■ **RECORDS FOR THE TASK**
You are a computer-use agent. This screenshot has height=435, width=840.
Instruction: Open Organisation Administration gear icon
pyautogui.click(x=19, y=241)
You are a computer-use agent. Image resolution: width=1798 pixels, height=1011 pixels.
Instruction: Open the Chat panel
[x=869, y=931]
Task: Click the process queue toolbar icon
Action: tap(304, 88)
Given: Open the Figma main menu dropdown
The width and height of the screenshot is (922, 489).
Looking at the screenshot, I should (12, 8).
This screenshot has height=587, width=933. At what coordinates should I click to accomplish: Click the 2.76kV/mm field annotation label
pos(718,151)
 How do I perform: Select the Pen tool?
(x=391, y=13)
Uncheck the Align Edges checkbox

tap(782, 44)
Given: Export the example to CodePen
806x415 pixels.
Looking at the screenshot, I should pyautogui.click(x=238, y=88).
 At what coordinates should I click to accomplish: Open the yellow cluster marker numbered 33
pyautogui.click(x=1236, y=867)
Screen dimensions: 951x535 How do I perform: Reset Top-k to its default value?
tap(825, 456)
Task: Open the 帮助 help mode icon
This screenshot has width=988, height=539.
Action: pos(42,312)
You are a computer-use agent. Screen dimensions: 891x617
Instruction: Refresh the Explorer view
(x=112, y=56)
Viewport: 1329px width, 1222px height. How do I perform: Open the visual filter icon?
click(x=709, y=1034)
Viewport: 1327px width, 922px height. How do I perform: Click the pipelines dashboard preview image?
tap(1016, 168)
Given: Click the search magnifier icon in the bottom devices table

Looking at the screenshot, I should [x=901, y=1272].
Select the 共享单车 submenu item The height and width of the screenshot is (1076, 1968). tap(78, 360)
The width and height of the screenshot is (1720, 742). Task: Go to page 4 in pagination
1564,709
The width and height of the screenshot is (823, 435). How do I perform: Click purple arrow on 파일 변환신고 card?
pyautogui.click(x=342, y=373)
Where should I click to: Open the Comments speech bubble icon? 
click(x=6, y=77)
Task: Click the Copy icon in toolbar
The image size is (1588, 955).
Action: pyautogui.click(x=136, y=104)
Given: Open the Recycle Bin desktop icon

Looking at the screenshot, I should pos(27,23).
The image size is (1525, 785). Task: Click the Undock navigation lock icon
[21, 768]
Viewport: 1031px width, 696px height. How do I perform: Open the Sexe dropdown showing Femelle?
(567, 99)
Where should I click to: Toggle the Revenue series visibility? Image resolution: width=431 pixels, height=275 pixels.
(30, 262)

■ **DESCRIPTION OF THE TASK**
When the line with "Instruction: Open the Chat panel" is reached in the data above, begin copying, and stop after the line with "Given: Export the example to CodePen"; copy each line exactly, both ends included.

■ **YOUR SOLUTION**
Instruction: Open the Chat panel
[x=869, y=931]
Task: Click the process queue toolbar icon
Action: tap(304, 88)
Given: Open the Figma main menu dropdown
The width and height of the screenshot is (922, 489).
Looking at the screenshot, I should (12, 8).
This screenshot has height=587, width=933. At what coordinates should I click to accomplish: Click the 2.76kV/mm field annotation label
pos(718,151)
 How do I perform: Select the Pen tool?
(x=391, y=13)
Uncheck the Align Edges checkbox

tap(782, 44)
Given: Export the example to CodePen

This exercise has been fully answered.